Level / abstract-level

Abstract class for a lexicographically sorted key-value database.
MIT License
128 stars 8 forks source link

Confused about encoding #35

Closed ccollie closed 2 years ago

ccollie commented 2 years ago

i'm resolving failing tests for cacache-level and have a question about encodings.

As I understand it, when I declare valueEncoding and keyEncoding in my constructor, abstract-level makes sure that the values passed to my implementation are properly converted in and out of storage.

According to test failures, it seems that this applies to set methods and not get. IOW, values sent to the database are encoded properly, but are not decoded for the consumer.

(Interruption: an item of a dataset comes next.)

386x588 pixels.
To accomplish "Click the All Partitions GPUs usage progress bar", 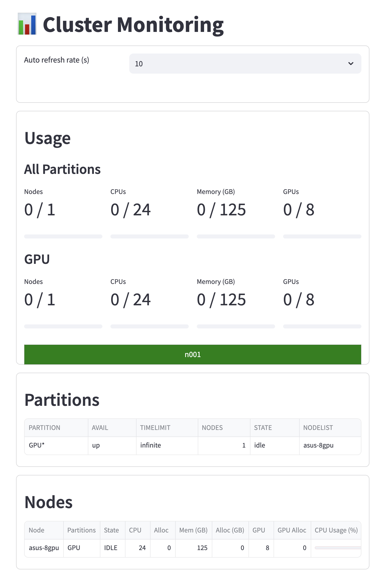I will tap(322, 236).
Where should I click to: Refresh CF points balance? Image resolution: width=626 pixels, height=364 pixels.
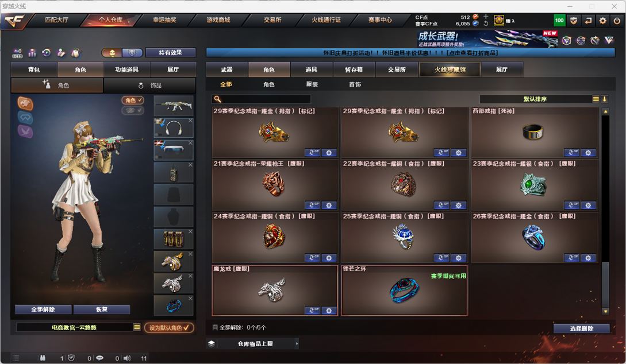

Either that or the tests themselves do not account for encodings.

As a concrete example, test simple put() always fails, because I specify valueEncoding as buffer (which the underlying lib returns), but the test compares against a plain string value without decoding. In addition, the encoding options sent to _get are exactly as set in the constructor, so there's no work to be done as far as the implementer can tell.

Any thoughts ?

vweevers commented 2 years ago

This is happening because of https://github.com/ccollie/cacache-level/blob/7a7aed5758dcbc566f196c7e9ee4e04bd4a61df1/index.js#L434-L438:

super({
  encodings: {
    buffer: true,
    utf8: true,
    view: true
  }
}, opts)

This tells the AbstractLevel constructor that your private API accepts input that is a buffer, string or view, and that it returns appropriate output types based on private options. Meaning, your implementation takes over some of the encoding responsibilities. You're then expected to handle all of these cases:

db._get(key, { keyEncoding: 'utf8', valueEncoding: 'utf8' }, callback) // Should yield string
db._get(key, { keyEncoding: 'buffer', valueEncoding: 'buffer' }, callback) // Should yield buffer
db._get(key, { keyEncoding: 'view', valueEncoding: 'view' }, callback) // Should yield Uint8Array
db._get(key, { keyEncoding: 'utf8', valueEncoding: 'buffer' }, callback) // And more permutations

What you probably want instead, assuming that cacache works with buffers:

super({
  encodings: {
    buffer: true
  }
}, opts)

Then you're only expected to handle the following case (and abstract-level will handle encoding from/to buffers):

db._get(key, { keyEncoding: 'buffer', valueEncoding: 'buffer' }, callback) // Should yield buffer

The second issue is that you're currently always overriding the keyEncoding and valueEncoding options (here), which are instead meant to be set by consumers (including the test suite).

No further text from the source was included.